App: Exquisite Video Corpse Again taking advantage of the community to create crowd art, this gaming app uses the exquisite corpse technique invented by the surrealists. In a group story telling exercise, the first person selects a video micro-clip. The second selects a second video micro-clip that is the next few frames of the story. The third selects the third, and so on. Each new person selecting can only see the story 1-2 nodes back. Again the crowd could vote on newly created video stories.

Wednesday, September 27, 2006

How would you use passively multiplayer gaming?

Passively multiplayer gaming is using applications that track one's computer usage and transform the information into fun, productivity and interesting interactions with others. Passively multiplayer gaming is also called "myware" (as opposed to spyware) articulating the self-controlled element. Multiplayer gaming denotes the possibility of getting bonus points and leveling up to demonstrate progression like in the gaming world but in computer applications: World of Warcraft drum roll please, you have leveled up in Excel! These ratings could be shared with others (employers, online reputation networks) to communicate skill and experience.

Biggest benefit
The biggest benefit of passively multiplayer gaming is the ability to increase the interconnection and synergistic cooperation of human brains. Teillard de Chardin and others long ago voiced the idea of the increasing encephalization of the earth; the increasing interconnectedness of human minds extending and implementing knowledge and information. Technology is quickening the linked human hypermind, initially via cities, newspapers, BBS, etc., then with Internet-based email lists, forum discussions and search, then with podcasts and text and video blogs, now the latest step is electronic event calendars that can be shared with others, the mobile computing platform and passively multiplayer gaming, including permissioning friends into real-time personal location data via GPS. Minds no longer need to be individual but are becoming interconnected hivemind clusters.

Other benefits
First, passively multiplayer gaming contributes to the evolving trends in transparency and life documentation with lifecamming, lifeblogging, flickr photo streams, etc. Second, passively multiplayer gaming contributes to personal productivity. We know we spend too much time in WoW, the blogosphere, Internet news feeds, etc., but actually seeing the numbers tabulated and using applications that will spring up to overlay the data and make it useful for estimating project phase completions, etc. will be very useful.

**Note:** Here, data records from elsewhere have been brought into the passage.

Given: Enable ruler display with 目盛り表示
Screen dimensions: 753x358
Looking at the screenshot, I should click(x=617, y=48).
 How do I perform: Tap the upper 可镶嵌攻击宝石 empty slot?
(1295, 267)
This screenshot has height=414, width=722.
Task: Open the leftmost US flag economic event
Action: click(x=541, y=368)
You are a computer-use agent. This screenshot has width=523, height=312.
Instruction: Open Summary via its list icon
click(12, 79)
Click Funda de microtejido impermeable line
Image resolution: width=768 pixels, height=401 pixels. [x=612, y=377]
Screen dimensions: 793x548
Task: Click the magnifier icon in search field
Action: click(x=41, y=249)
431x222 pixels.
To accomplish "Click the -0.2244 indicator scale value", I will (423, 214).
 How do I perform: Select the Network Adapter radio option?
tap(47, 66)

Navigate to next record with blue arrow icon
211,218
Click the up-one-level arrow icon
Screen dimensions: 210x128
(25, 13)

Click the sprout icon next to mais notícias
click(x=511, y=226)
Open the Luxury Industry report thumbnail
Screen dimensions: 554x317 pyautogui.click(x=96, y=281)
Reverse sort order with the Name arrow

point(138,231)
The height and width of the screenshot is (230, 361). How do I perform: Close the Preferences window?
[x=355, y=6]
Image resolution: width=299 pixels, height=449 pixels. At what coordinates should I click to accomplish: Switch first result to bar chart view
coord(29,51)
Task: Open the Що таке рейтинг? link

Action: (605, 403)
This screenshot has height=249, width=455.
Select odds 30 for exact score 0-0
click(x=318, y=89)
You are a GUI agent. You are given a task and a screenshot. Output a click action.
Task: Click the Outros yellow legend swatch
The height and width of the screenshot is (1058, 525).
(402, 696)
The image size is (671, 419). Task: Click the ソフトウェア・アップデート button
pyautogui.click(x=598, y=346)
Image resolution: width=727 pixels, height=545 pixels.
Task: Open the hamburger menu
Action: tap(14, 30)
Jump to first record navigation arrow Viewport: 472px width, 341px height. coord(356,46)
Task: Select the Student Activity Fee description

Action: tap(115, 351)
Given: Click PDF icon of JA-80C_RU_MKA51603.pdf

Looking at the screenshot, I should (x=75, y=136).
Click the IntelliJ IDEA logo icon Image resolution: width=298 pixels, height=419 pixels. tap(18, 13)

Third, next level non-hackable smart monitoring could allow skill-acquisition and ratings that are used to communicate expertise. The gaming achievements currently listed on resumes could extend to many other areas, including job force training and life-long education activities. Some sort of smart monitoring is important for measuring effectiveness as time spent alone does not confer expertise.